Langkah Facebook itu telah berdampak langsung terhadap lalu lintas ke situs di Australia. Berdasarkan data perusahaan analisis yang berbasis di New York, Chartbeat, lalu lintas ke situs berita Australia dari berbagai platform turun 13% sejak sehari sebelum pemblokiran.

Facebook memblokir konten berita karena menolak aturan baru di Australia. Dalam regulasi ini, arbitrator yang ditunjuk oleh pemerintah akan memutuskan harga yang harus dibayarkan, jika negosiasi antara perusahaan teknologi dan media buntu.

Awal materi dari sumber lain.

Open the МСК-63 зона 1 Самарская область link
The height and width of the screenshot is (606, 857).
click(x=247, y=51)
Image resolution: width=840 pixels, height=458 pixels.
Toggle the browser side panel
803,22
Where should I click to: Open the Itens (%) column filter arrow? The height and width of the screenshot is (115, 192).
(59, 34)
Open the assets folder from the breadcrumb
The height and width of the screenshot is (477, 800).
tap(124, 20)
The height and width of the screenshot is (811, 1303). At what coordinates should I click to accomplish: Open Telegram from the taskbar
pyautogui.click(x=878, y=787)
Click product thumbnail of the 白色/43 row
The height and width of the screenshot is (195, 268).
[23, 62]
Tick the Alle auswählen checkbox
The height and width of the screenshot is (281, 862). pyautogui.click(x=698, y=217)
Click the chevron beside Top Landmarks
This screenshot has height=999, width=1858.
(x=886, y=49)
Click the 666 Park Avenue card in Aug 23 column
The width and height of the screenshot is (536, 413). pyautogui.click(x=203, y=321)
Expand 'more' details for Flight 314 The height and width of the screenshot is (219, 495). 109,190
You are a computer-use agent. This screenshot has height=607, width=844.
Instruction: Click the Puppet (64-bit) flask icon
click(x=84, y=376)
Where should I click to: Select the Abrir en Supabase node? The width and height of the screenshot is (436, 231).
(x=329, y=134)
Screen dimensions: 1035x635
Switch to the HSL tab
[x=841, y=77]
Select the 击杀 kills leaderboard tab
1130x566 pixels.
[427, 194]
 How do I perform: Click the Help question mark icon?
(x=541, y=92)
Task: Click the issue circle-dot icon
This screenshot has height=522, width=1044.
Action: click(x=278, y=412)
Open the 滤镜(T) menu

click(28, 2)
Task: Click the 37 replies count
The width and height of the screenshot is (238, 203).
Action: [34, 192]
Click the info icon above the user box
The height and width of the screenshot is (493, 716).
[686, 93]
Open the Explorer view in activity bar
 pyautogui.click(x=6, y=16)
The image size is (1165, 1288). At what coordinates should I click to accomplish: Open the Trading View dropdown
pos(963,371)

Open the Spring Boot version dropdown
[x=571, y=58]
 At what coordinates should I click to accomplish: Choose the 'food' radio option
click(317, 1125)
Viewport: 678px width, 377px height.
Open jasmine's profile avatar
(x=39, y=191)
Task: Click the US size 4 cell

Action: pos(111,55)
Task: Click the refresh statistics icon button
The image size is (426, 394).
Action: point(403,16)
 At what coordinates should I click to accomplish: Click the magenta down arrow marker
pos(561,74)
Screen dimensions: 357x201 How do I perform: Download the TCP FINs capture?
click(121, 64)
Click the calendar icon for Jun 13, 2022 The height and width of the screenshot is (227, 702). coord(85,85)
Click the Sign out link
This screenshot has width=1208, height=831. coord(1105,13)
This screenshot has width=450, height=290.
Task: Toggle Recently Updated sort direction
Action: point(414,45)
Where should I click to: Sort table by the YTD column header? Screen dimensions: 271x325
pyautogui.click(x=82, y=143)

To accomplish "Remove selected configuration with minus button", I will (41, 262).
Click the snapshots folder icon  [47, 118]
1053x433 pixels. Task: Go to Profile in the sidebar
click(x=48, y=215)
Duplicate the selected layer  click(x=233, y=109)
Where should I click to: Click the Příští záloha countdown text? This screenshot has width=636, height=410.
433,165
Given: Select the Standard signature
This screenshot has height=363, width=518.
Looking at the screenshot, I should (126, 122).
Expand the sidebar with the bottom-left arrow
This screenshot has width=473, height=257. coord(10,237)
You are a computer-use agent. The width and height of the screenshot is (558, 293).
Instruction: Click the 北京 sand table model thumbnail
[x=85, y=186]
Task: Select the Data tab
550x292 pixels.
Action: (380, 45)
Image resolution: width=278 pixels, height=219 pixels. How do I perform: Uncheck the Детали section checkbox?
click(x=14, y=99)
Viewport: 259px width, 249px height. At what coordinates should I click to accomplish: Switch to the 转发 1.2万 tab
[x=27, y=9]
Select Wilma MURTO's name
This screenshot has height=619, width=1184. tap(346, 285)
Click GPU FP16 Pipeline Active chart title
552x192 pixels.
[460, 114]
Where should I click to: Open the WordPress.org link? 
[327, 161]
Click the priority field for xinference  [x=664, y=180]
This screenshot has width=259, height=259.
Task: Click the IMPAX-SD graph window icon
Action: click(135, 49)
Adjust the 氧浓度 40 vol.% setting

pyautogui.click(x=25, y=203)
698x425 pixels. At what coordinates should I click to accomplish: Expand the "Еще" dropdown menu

Itu dilakukan untuk memastikan peningkatan persaingan, perlindungan konsumen, dan lanskap media yang berkelanjutan. Pada tahun lalu, Google menjaring 47% dari pengeluaran iklan secara online, tidak termasuk iklan baris di Australia. Lalu, Facebook mengklaim 24%.

Di satu sisi, perusahaan-perusahaan media berhenti mencetak lusinan surat kabar utama di seluruh Australia karena pandemi Covid-19. Hal ini berdampak juga kepada para pengiklan.

Tuntutan terhadap Facebook dan Google (Katadata)

Berbeda dengan Facebook, Google telah menandatangani perjanjian dengan beberapa penerbit besar di Australia, termasuk News Corp, Nine Entertainment, dan Seven West Media. Padahal, sebelumnya mereka mengancam akan berhenti menyediakan layanan mesin pencarian di Negeri Kanguru.

Hal itu karena Google memang sudah menyiapkan US$ 1 miliar atau Rp 14 triliun untuk membayar konten berita berlisensi. Vice President of Product Management for News Google Brad Bender menyadari bahwa pendapatan kantor berita dari iklan turun selama pandemi corona.

Oleh karena itu, perusahaan sepakat untuk membayar konten yang ditampilkan. Google pun sudah menandatangani kesepakatan lisensi dengan sekitar 200 media di sejumlah negara seperti Jerman, Brasil, Argentina, Kanada, Inggris, Australia, India, Belgia, dan Belanda.

Upaya Australia membuat kebijakan baru yang mewajibkan platform media sosial membayar konten berita juga akan diikuti oleh negara lain. India, Kanada, dan Inggris sedang mengkaji reaksi Facebook terhadap regulasi tersebut.

Menteri Warisan Kanada Steven Guilbeault mengatakan bahwa negaranya akan mengadopsi pendekatan Australia terkait UU baru yang dikaji dalam beberapa bulan ke depan.

"Kanada berada di garis depan pertempuran ini. Kami benar-benar di antara kelompok negara pertama di dunia yang ingin menerapkan aturan ini," kata Guilbeault dikutip dari Foxbusiness, Minggu (21/2).